• Records supplied:

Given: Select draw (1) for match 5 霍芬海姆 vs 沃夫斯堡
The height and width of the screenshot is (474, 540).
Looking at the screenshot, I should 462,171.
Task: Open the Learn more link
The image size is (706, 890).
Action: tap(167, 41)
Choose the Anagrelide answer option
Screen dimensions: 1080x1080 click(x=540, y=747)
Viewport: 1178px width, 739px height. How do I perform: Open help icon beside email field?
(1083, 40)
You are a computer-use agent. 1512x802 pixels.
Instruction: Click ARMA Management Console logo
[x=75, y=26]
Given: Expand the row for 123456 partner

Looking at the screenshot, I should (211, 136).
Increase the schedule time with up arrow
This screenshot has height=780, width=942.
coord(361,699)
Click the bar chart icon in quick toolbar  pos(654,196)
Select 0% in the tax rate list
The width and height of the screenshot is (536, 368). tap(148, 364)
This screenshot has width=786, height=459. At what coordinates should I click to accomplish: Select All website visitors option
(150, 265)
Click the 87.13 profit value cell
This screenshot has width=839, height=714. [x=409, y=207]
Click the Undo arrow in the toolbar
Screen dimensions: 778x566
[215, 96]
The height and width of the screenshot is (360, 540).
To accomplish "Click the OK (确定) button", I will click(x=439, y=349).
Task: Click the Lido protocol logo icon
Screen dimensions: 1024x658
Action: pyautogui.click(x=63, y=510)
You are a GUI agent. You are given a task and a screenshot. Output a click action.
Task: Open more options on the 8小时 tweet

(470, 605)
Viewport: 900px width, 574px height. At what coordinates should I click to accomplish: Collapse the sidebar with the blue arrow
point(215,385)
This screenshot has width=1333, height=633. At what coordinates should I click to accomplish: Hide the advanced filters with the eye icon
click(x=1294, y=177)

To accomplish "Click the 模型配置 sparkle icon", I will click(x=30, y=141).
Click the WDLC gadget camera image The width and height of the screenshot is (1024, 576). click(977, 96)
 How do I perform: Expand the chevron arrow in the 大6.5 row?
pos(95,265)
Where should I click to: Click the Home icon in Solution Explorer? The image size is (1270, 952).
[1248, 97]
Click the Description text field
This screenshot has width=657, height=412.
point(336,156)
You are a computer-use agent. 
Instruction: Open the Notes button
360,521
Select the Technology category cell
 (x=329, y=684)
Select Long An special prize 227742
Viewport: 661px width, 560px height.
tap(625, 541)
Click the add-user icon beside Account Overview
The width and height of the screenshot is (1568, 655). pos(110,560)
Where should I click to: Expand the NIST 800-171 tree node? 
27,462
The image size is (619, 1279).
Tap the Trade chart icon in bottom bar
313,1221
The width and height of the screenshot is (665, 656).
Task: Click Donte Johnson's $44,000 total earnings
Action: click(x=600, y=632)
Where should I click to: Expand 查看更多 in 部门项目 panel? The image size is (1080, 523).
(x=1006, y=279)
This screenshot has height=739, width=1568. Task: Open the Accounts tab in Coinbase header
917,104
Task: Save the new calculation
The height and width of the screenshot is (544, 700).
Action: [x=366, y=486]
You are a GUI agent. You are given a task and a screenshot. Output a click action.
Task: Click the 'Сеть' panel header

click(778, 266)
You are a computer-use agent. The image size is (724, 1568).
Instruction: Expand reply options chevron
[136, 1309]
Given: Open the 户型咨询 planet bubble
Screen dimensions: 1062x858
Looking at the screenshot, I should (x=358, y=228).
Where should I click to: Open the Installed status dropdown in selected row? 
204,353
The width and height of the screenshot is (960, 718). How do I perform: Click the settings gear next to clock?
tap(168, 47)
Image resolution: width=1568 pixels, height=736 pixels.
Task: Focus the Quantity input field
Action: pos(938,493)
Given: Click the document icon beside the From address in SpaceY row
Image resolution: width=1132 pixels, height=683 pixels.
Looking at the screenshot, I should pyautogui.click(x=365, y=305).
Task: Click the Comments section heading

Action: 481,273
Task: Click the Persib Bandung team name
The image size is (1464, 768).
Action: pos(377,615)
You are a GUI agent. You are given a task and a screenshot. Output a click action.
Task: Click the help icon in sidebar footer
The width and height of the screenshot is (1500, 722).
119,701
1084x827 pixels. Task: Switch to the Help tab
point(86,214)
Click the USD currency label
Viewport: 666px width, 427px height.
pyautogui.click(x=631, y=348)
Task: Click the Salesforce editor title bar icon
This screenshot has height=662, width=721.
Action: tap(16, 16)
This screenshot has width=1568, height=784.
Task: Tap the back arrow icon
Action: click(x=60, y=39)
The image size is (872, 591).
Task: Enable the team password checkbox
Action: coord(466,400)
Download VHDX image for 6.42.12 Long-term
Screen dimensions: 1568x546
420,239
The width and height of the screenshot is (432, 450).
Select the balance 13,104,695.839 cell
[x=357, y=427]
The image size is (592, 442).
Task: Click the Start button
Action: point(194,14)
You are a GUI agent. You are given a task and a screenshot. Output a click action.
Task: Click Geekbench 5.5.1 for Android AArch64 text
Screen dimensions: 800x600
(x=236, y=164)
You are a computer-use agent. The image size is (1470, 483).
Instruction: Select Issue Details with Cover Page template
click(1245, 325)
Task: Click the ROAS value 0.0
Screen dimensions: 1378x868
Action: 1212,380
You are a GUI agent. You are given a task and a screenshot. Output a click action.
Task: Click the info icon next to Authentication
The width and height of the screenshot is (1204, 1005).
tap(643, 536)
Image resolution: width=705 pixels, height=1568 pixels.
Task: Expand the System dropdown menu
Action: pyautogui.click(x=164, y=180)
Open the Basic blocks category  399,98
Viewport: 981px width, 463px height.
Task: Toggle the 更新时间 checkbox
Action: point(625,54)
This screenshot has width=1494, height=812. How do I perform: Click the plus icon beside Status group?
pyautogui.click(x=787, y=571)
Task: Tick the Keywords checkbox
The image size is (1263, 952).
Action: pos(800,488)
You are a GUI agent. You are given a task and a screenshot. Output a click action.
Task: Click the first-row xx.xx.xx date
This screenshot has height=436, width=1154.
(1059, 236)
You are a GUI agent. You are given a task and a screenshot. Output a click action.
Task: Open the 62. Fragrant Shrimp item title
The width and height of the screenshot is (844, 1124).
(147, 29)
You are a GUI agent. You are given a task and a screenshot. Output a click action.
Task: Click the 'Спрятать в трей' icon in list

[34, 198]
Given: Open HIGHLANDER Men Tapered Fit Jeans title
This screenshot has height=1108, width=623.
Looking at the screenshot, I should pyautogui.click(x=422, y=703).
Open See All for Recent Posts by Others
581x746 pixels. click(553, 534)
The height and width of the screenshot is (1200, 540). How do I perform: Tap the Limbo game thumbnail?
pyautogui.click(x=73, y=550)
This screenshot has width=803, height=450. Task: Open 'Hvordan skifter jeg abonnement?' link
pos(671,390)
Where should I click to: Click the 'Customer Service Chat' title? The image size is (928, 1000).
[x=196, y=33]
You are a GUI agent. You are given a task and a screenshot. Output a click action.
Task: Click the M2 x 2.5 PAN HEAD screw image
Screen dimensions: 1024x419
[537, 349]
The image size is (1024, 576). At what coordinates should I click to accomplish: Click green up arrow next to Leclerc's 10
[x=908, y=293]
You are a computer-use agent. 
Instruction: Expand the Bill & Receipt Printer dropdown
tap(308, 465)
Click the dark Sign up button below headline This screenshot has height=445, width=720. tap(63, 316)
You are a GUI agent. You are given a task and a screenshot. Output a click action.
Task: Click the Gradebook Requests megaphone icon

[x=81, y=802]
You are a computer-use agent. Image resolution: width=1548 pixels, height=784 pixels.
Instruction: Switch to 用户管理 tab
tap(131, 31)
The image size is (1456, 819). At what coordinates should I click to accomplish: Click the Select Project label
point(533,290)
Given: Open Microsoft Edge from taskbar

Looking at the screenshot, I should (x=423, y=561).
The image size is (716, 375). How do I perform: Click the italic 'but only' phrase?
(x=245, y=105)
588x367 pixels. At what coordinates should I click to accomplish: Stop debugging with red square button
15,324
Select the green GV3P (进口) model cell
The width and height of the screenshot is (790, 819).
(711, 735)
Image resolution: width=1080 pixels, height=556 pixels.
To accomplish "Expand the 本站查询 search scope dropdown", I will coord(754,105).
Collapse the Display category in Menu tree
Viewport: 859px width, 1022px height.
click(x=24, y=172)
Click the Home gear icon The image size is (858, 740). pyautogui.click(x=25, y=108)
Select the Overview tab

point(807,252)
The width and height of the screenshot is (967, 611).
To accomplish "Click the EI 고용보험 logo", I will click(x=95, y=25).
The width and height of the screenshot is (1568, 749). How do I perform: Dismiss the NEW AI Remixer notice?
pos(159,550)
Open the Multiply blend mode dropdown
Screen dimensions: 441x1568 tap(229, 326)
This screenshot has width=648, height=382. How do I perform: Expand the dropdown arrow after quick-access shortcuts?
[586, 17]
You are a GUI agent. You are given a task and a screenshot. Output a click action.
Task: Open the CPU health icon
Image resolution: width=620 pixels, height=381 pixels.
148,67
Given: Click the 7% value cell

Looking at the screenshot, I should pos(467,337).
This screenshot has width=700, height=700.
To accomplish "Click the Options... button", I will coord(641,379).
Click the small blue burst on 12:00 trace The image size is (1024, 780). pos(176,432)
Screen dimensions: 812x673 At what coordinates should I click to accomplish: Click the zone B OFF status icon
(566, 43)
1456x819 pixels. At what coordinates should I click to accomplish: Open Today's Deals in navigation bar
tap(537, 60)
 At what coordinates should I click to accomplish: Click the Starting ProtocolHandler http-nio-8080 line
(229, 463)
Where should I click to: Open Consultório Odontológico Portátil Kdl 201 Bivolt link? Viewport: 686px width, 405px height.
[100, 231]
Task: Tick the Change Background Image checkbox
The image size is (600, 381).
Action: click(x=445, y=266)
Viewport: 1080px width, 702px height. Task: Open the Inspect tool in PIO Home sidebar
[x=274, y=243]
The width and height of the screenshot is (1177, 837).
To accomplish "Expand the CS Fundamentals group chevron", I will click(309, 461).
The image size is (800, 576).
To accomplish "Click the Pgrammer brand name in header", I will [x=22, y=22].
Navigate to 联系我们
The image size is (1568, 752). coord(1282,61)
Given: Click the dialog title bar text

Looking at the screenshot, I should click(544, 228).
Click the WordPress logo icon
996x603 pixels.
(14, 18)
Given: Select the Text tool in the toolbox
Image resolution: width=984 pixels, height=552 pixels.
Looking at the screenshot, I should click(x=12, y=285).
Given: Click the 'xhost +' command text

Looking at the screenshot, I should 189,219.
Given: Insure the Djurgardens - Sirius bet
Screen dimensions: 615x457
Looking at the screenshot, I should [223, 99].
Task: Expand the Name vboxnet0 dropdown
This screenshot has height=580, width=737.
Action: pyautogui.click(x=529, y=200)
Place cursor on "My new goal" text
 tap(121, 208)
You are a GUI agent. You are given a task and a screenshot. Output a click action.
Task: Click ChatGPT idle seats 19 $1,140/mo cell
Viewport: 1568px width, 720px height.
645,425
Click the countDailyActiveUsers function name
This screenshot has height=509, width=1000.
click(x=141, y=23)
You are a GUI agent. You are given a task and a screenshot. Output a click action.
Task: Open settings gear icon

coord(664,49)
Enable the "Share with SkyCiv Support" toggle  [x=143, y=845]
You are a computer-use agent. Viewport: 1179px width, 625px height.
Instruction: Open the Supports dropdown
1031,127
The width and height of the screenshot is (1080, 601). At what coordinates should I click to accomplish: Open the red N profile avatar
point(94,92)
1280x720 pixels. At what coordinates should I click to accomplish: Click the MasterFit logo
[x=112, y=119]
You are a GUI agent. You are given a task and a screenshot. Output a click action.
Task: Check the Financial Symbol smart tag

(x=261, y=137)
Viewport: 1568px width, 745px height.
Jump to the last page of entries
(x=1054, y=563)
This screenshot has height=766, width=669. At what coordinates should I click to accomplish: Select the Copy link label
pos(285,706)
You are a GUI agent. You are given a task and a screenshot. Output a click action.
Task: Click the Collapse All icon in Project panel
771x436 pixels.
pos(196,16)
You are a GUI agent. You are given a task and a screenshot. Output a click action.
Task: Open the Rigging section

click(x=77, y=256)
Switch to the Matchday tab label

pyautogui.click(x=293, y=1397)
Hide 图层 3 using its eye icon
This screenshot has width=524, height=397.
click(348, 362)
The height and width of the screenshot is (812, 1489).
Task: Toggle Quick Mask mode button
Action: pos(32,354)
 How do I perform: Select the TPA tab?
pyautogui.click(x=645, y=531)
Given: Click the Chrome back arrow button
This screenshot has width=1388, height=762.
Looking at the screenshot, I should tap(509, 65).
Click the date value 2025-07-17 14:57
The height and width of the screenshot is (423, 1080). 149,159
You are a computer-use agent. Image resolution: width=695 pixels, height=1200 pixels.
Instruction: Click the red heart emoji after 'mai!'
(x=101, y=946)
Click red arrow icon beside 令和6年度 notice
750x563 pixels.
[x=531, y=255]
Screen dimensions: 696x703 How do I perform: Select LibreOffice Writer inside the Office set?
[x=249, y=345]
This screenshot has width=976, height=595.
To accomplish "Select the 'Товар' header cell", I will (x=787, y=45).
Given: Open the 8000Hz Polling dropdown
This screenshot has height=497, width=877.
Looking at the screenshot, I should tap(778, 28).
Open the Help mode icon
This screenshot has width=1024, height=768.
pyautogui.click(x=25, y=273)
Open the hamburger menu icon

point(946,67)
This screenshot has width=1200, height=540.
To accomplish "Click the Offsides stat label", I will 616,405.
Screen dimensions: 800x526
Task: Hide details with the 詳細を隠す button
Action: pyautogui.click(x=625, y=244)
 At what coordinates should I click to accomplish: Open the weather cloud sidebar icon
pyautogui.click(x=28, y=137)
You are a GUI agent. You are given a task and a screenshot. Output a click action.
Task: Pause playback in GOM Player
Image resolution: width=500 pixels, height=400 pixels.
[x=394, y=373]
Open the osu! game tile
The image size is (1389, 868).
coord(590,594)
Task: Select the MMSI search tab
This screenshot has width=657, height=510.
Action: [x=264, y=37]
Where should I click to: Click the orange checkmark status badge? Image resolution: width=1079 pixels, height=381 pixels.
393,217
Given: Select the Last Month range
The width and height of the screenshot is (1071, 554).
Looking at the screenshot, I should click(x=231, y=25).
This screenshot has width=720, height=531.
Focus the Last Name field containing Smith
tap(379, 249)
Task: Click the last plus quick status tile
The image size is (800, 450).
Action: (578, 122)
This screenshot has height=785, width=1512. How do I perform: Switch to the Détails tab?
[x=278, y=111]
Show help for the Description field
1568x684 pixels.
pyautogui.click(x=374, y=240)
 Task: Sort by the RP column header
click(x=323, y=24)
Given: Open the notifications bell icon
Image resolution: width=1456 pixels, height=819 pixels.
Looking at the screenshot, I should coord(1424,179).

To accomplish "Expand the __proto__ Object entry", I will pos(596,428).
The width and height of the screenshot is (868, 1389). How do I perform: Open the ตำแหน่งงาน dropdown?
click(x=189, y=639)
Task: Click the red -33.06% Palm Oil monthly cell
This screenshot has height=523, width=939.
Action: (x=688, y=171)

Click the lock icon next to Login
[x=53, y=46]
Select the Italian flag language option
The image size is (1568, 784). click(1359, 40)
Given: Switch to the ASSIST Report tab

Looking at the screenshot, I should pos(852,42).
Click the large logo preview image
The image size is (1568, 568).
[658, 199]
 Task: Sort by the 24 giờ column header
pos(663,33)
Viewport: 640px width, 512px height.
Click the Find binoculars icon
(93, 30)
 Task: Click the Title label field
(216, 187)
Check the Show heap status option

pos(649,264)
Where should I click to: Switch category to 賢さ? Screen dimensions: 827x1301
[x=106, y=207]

• Exercise instructions:
Please transcribe exactly the lines above from the line that has "Task: Expand the Name vboxnet0 dropdown" up to and including the line that has "You are a computer-use agent. Viewport: 1179px"; no other line belongs in the answer.

• Your solution:
Task: Expand the Name vboxnet0 dropdown
This screenshot has height=580, width=737.
Action: pyautogui.click(x=529, y=200)
Place cursor on "My new goal" text
 tap(121, 208)
You are a GUI agent. You are given a task and a screenshot. Output a click action.
Task: Click ChatGPT idle seats 19 $1,140/mo cell
Viewport: 1568px width, 720px height.
645,425
Click the countDailyActiveUsers function name
This screenshot has height=509, width=1000.
click(x=141, y=23)
You are a GUI agent. You are given a task and a screenshot. Output a click action.
Task: Open settings gear icon

coord(664,49)
Enable the "Share with SkyCiv Support" toggle  [x=143, y=845]
You are a computer-use agent. Viewport: 1179px width, 625px height.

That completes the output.